This module is not running in 2022/23.

*The syllabus and assessment pattern for this year is likely to remain very similar next year, but please note that all information here is subject to change*

Lillian Hingley

This module is a pathway-approved option for World and Comparative Literature, a distributional on the English pathway, and an option on all other pathways.

Seminar times

Fridays 11.00-13.00; 15.00-17.00

Module description

This module is about modern poetry’s capacity to cross boundaries and borders, and to engage at once with both local and global worlds. It explores how the project of poetically ‘making it new’, especially, but not exclusively, between 1900 and 1939, captures the lived experiences and challenges of a shared global and transnational modernity.

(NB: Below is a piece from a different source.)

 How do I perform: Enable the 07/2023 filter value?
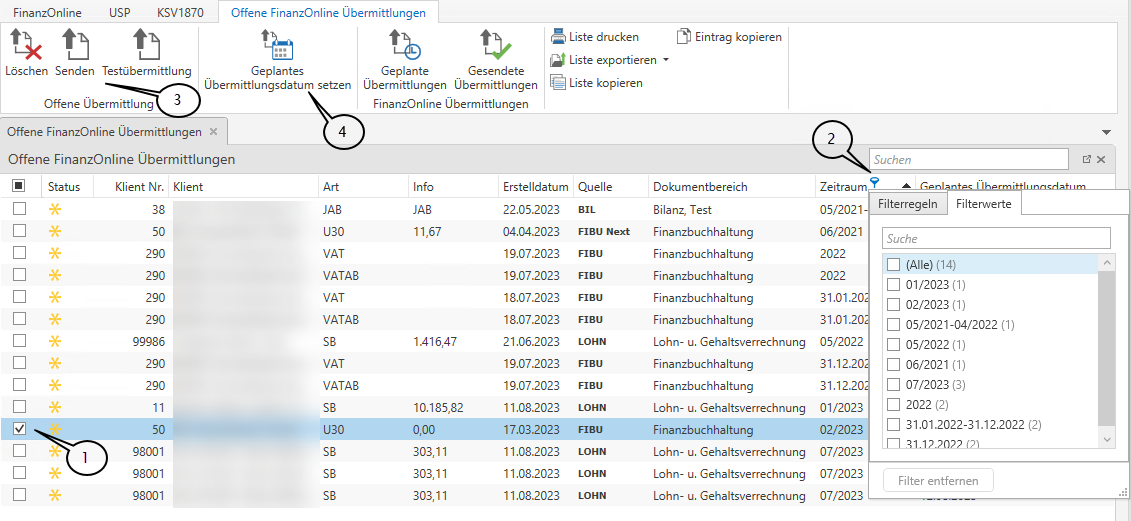click(893, 384)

We will trace the circuits of travel, dialogue and exchange, both real and imagined, amongst a range of U.S., British and European poetries; the various spaces and forms of sociability – urban, rural, domestic, artistic, collaborative - through which these writers engage their worlds; the links between local and global forms of imagining; and the ways in which they respond to various social, political and cultural forces, including: the rise of the modern city; technology; migration; imperialism; war; labour; feminism; racism; science; the rise of the mass media and popular culture. Poets studied may include W.B. Yeats, T.S. Eliot, Mina Loy, William Carlos Williams, Marianne Moore, Langston Hughes, Federico Garcia Lorca, and W.H. Auden.

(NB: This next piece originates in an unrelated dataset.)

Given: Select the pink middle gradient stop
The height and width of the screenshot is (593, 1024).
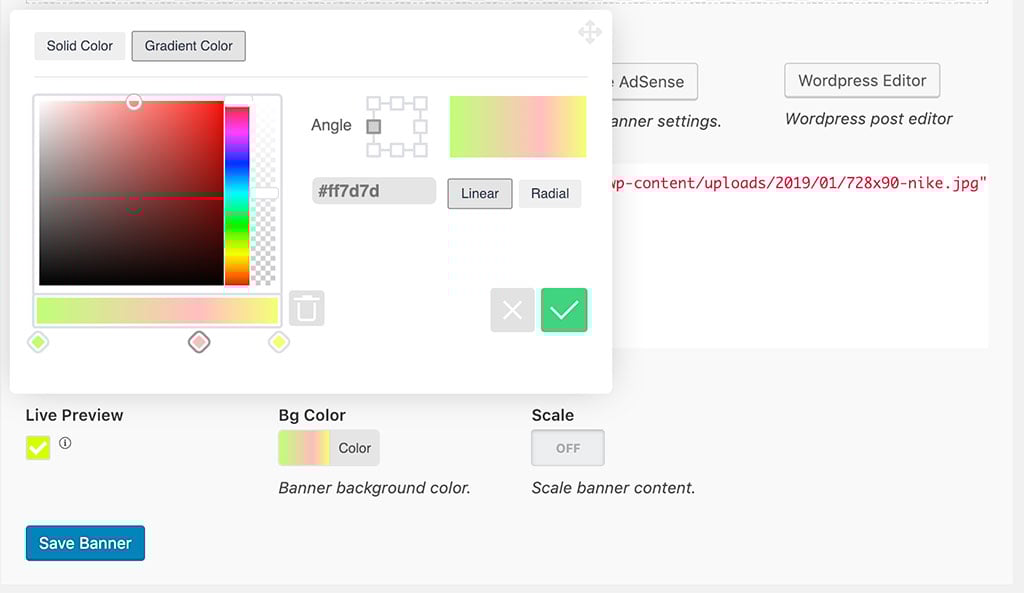Looking at the screenshot, I should tap(199, 343).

Module will be taught by weekly 1.5 hour seminars.

Assessment details:

  • Intermediate students - 2 x 3500 word essay
  • Finalist students - 2 x 4000 word essay

Syllabus

Required course texts: suggested editions below, but any editions (including online versions) containing the listed poems are acceptable, except in the case of Dickinson and in the case of non-Anglophone, translated poems (Baudelaire, Lorca, Cavafy), where students are asked to use the listed editions. The library contains e-books of a number of these. Please consult the Talis Aspire module reading list in the library.

Term 1

Wk 1: Presentation of module

Wk 2: Transatlantic poetic modernity: Contexts and Debates. Eliot, ‘Preludes’; Stevens, ‘Anecdote of the Jar’; Williams, ‘The Great Figure’; Loy, ‘O Hell’; Hughes, ‘Mother to Son’; Cavafy, ‘On the Ship’.

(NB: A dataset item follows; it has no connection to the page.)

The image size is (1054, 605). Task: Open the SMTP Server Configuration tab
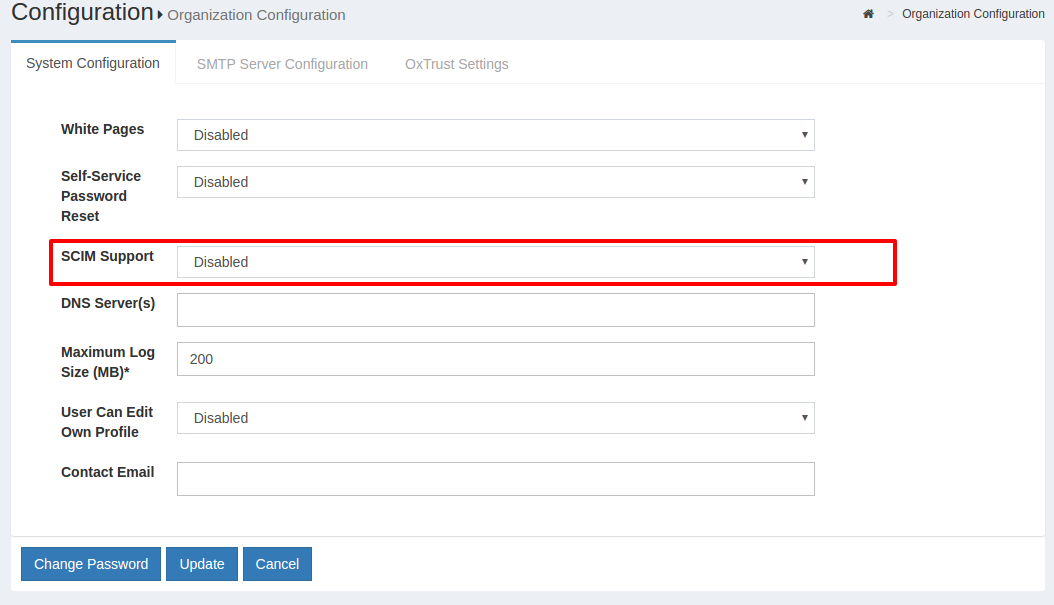(x=282, y=64)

Wk 3: Walt Whitman, from Song of Myself (Dover, 2003). Sections 1-20.

Wk 4: Emily Dickinson, in McNeil, Helen (ed) Emily Dickinson (Everyman, 1997): Poems 258, 280, 288, 328, 341, 435, 465, 512, 613, 712, 754, 1129.

Wk 5: Charles Baudelaire, ‘Parisian Scenes’ in The Flowers of Evil (OUP World’s Classics, 2008): ‘The Sun’; ‘To a Red-haired Beggar Girl’, The Swan’; ‘The Seven Old Men’; ‘’To a Woman Passing by’; ‘Dusk’.

Wk 6: Reading Week

Wk 7: W.B. Yeats, from Selected Poems (Penguin, 2000): ‘The Song of Wandering Aengus’; ‘A Coat’; ‘Easter 1916’; ‘The Second Coming’; ‘Sailing to Byzantium’; ‘Byzantium’; ‘Among School Children’.

Wk 8: Ezra Pound, from Selected Poems (Faber, 1948, 2004). ‘Cino’; ‘Portrait d’une Femme’; ‘The Garret’; ‘The Garden’; ‘A Pact’; ‘Dance Figure’; ‘April’; ‘Gentildonna’; ‘The Rest’; ‘Les Millwin’; ‘Ite’; ‘The Bath Tub’; ‘Liu Che’; ‘Arides’; ‘Coda; ‘In a Station of the Metro’; ‘The Encounter’, ‘The Tea Shop’, ‘The River Merchant’s Wife: a Letter; ‘Hugh Selwyn Mauberley’ I-II.

Wk 9: T.S. Eliot, from Selected Poems (Faber, 2002): ‘The Love Song of J. Alfred Prufrock’; ‘Preludes’; ‘Gerontion’; The Waste Land.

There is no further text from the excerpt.